▸ Work order
Copy all lines below that use the word "category".
START Provided data
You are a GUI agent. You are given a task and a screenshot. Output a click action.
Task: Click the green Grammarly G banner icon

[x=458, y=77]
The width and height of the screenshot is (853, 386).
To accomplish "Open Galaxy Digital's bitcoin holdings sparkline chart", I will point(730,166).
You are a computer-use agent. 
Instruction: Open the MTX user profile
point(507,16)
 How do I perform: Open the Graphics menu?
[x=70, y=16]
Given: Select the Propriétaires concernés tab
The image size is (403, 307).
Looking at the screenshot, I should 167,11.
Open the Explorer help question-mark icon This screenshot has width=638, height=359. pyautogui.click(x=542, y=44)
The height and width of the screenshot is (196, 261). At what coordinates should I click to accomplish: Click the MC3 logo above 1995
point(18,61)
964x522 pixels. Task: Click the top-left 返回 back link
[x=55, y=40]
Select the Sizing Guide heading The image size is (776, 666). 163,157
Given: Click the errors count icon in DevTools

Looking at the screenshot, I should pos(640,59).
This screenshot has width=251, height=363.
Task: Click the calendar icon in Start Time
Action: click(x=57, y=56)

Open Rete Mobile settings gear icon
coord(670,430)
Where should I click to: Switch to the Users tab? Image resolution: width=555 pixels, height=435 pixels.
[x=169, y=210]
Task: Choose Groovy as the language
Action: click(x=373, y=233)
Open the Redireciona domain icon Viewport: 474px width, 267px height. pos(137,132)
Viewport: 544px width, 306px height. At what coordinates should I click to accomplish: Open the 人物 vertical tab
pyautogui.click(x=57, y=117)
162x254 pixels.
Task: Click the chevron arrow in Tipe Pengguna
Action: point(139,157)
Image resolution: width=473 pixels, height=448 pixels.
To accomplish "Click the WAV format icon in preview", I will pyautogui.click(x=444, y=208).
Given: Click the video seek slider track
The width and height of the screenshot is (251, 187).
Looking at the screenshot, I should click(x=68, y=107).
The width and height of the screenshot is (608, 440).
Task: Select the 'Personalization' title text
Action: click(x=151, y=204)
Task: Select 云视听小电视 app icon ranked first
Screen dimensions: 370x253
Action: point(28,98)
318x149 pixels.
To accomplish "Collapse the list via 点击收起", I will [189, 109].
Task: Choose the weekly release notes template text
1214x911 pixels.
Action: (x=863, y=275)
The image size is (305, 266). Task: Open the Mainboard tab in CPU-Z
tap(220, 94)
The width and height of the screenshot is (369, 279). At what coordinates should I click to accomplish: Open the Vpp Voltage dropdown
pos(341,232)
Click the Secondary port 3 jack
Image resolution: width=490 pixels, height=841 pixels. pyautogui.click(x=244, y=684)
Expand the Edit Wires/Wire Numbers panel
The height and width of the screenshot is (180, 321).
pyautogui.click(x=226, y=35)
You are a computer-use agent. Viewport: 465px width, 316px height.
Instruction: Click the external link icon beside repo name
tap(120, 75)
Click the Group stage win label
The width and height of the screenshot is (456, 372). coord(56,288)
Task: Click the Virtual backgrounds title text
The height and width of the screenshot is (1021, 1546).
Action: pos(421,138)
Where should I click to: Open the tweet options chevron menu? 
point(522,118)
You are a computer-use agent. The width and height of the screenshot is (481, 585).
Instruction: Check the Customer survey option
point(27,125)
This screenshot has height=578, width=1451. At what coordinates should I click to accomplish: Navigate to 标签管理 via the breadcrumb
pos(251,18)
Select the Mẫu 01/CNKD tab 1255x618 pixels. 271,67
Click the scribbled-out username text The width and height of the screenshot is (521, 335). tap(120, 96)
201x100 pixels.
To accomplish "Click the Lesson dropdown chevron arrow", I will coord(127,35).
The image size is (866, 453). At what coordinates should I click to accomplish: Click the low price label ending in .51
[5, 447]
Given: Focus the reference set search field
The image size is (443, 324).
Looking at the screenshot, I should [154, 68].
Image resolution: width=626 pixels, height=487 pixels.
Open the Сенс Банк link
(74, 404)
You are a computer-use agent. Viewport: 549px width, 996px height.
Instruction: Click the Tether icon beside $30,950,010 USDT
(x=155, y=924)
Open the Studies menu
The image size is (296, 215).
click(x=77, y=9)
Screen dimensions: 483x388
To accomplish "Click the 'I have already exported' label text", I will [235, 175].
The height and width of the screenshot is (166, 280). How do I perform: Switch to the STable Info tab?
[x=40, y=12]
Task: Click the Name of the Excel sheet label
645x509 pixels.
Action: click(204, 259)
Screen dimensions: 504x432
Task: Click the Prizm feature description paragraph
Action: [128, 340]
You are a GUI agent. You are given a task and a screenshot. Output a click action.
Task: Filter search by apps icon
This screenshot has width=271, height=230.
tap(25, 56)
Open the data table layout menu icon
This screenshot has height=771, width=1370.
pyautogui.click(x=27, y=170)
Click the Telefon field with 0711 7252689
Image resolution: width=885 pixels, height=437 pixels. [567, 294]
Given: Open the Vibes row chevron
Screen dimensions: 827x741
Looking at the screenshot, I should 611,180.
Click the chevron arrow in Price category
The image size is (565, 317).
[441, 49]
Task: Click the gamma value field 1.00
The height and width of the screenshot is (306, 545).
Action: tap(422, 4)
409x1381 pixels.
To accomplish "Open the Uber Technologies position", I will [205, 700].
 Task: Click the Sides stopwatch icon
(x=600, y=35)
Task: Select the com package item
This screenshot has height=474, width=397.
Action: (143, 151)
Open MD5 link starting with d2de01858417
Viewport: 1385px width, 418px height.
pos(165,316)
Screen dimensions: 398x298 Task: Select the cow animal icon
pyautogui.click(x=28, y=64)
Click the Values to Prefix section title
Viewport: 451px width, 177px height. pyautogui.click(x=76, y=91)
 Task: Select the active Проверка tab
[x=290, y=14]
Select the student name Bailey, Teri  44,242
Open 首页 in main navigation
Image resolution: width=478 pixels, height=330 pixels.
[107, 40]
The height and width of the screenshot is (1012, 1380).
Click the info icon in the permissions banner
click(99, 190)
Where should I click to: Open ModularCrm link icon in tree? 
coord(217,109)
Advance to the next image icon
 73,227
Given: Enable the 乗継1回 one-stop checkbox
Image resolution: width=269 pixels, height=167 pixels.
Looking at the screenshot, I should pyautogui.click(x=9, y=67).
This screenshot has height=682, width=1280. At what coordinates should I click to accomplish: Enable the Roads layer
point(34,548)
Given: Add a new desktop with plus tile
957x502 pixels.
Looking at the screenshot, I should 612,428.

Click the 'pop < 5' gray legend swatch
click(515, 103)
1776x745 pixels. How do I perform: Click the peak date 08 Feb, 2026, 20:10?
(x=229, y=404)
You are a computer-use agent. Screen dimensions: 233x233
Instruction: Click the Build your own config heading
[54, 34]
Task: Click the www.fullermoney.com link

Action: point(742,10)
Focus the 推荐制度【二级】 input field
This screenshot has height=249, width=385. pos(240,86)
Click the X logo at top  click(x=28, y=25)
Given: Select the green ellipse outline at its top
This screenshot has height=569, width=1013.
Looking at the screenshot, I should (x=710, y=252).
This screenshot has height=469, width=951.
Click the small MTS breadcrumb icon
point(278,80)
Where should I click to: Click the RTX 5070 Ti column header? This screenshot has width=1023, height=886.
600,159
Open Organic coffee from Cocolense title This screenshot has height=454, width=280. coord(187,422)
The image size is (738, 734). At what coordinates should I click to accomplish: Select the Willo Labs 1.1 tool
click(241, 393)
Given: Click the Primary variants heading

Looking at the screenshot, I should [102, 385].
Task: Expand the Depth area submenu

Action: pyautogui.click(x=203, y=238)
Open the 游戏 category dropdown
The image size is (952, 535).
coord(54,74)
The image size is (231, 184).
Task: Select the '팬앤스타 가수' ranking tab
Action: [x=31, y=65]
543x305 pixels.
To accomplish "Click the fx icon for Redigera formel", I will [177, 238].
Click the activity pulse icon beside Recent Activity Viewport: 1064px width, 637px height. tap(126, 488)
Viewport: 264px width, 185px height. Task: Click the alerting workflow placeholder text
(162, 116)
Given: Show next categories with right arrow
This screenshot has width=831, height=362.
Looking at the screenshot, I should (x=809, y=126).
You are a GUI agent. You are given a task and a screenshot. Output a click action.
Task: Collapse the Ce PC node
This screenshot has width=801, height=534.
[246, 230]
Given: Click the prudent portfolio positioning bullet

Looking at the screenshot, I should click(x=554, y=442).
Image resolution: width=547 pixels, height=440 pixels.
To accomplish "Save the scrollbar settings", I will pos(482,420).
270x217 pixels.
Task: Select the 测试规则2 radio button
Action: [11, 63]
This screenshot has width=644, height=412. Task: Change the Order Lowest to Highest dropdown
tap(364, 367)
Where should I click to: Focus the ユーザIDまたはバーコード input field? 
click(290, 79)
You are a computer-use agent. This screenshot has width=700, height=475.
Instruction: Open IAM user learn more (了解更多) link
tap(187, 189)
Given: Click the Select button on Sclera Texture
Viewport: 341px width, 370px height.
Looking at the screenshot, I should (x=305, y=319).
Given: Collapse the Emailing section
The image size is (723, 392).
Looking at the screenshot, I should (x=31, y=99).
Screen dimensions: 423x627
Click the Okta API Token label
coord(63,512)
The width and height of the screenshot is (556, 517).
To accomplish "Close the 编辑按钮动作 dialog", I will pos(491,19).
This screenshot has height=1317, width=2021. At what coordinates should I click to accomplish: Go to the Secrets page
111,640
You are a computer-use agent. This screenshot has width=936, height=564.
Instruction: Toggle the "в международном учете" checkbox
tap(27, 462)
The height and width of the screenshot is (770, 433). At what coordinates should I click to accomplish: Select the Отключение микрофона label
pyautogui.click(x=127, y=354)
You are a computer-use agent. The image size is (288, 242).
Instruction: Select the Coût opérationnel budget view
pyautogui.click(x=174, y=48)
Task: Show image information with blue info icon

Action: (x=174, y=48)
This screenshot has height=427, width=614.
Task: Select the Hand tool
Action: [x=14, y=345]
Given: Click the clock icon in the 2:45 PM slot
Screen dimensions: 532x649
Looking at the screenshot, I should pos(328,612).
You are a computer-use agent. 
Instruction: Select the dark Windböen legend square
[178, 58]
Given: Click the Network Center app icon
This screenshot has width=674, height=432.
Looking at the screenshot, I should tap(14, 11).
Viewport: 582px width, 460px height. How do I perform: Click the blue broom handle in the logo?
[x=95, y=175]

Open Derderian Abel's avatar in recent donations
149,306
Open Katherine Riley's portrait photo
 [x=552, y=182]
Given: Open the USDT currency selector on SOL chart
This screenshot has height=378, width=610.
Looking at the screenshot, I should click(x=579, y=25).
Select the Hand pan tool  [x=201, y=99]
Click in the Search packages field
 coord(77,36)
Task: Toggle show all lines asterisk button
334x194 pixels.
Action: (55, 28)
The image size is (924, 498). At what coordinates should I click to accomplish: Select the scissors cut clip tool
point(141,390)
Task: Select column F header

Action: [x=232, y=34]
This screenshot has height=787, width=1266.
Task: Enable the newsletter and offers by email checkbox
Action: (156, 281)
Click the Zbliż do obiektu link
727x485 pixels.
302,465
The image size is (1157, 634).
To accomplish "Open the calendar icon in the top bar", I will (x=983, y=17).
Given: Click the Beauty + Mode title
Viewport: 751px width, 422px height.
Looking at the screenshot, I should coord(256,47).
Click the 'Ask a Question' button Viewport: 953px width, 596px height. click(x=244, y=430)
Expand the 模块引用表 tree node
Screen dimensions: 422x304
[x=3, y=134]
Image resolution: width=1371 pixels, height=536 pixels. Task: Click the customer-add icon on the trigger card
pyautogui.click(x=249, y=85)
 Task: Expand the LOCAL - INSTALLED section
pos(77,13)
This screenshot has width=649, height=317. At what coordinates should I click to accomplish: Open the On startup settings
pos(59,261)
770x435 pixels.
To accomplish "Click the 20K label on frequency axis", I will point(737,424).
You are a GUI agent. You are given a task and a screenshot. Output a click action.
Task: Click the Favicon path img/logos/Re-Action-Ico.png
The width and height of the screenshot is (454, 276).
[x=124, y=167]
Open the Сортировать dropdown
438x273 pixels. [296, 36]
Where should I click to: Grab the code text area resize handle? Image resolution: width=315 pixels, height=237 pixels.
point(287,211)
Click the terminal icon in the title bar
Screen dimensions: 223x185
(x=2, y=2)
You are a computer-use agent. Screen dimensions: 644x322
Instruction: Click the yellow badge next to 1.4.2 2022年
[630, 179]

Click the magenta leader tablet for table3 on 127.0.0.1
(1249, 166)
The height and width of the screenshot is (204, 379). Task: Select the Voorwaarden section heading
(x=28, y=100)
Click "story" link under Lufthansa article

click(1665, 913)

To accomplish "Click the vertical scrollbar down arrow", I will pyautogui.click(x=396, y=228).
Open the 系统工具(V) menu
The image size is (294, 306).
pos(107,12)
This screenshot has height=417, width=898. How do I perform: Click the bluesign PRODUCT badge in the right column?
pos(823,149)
END Provided data
▸ Result of the task
Click the chevron arrow in Price category
Open the 游戏 category dropdown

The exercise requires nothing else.